Another musing from the 2010 railroad trip to California from Ohio.....sadly, I still haven't gone seeking the stars!
I sleep eight hours; that is what my body does. I go to sleep and eight hours later, I wake up. Last night when I went to bed at 10:00 p.m. Eastern Standard Time, I woke up at what my body perceived to be 6:00 a.m. The only problem was the fact that the train had traveled through the night and we were located in Mountain Standard Time; the clock said it was 4:00 a.m.! There is no life on an Amtrak train at 4:00 in the morning, but I was awake, and there was no point in trying to go back to sleep. With nothing else to do, I looked out the window into a black Nebraska sky filled with a million stars. There were no city lights to dim their brilliance, and it was possible, as I looked from darkness into darkness, to discern surface features by starlight alone.
The cities have stolen the stars.
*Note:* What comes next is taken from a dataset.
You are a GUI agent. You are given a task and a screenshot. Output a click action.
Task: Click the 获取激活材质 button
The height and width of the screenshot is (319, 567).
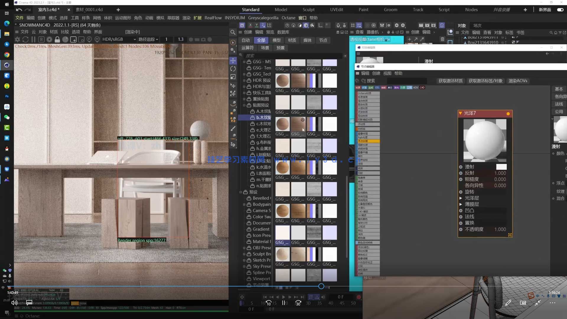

We live surrounded by light and the harsh city lights consume the stars. I had forgotten how the sky fills with points of light and the lush band of the Milky Way bisects that same sky. I think I remember my dad taking us outside to see the aurora borealis once. It was a rarity to see the northern lights as far south as Colorado and I wasn't very big. In fact, I am not even sure if I actually saw them, or only wish that I had! Would the city lights steal those too?
When I am not on the train, I live in a place where I could go and find the stars; I need to do that. When I glimpse the heavens, I can reach up and touch the face of God; why would I want to deprive myself of that?